Поражение в войне 1806 года не только поставило Пруссию на грань существования. Оно самым страшным образом унизило дух пруссаков, так возвышенный до того Фридрихом Великим. Дадим слово самому Наполеону: «Солдаты! Вы оправдали мои ожидания… Одна из первых военных держав Европы… уничтожена. В продолжение семи дней мы дали четыре битвы и одно генеральное сражение… Мы взяли 60 000 человек в плен, захватили 65 знамен и в том числе гвардии прусского короля, 600 орудий, три крепости, более 20 генералов… все области прусской монархии до реки Одер находятся в наших руках». Знаменитые наполеоновские бюллетени писали: «Эта большая и прекрасная прусская армия исчезла, как осенний туман при восходе солнца. От нее не осталось ничего». Фридрих-Вильгельм бежал в Восточную Пруссию.

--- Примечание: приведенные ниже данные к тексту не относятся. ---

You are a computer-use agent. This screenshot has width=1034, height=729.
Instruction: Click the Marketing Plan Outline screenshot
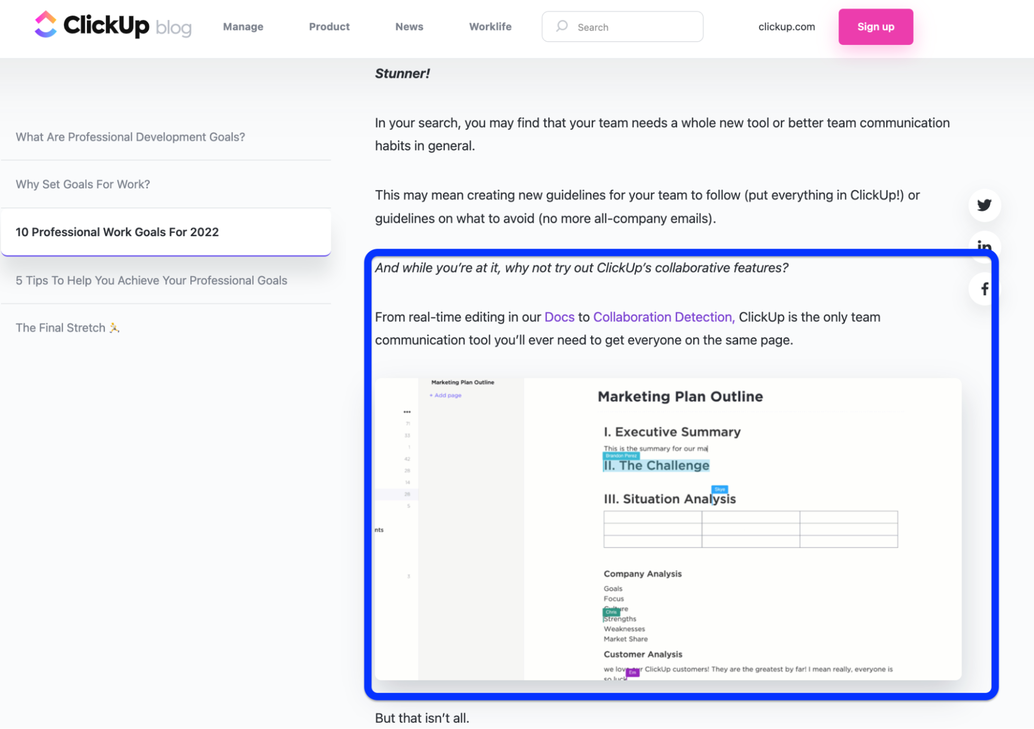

В те дни Наполеон говорил о дворе прусского короля: «Я настолько унижу эту дворцовую знать, что ей придется просить подаяние»[3]. Что тут еще добавишь?!
Чем залечить такую душевную травму страдающей и поверженной во прах прусской душе? Присоединиться к сильному. И все лето 1812 года прусские солдаты уже не бегут от неприятеля, забыв об отдыхе, как в 1806-м, а бодро идут по дороге от Тильзита на Ригу под сенью французских знамен. Вот такая метаморфоза для выживания! Все же верили тогда, а более всех сам Наполеон, что он сможет завоевать и Россию, и Индию, и весь мир – почему бы не поучаствовать. Верили и пруссаки.
Однако, когда зима, Барклай иль русский Бог начали убеждать Европу в обратном, хотя никто еще не мог предположить, что завоеванная Наполеоном Вселенная будет представлять собой в конечном счете лишь крошечный остров в океане, именно пруссаки дали себя убедить в этом первыми. Когда после похода в Россию начала закатываться звезда Наполеона, и от него стали отворачиваться австрийцы, саксонцы, баварцы и даже неаполитанцы во главе с оказавшимся таким неблагодарным зятем Наполеона… Но первыми были пруссаки. Любая душа будет болезненно переносить такие стремительные перемены бывших друзей во врагов и обратно. Этот комплекс в конечном счете сформировал в пруссаках такую ненависть к Наполеону, какой не испытывала ни одна европейская нация, даже Россия, пострадавшая от французского императора более всего. Только прусские генералы настаивали на том, что Наполеона, их несостоявшегося господина, следует непременно расстрелять. Но… тем не менее при спасительной поддержке России и благодаря своей немецкой практичности Пруссия, делая правильные выводы из своего поражения 1806 года, отменила крепостное право, упразднила рекрутчину, провела многие реформы в духе реформ французских и вышла из эпохи наполеоновских войн окрепшим сильным государством, сумевшим впоследствии послужить ядром для объединения всей Германии.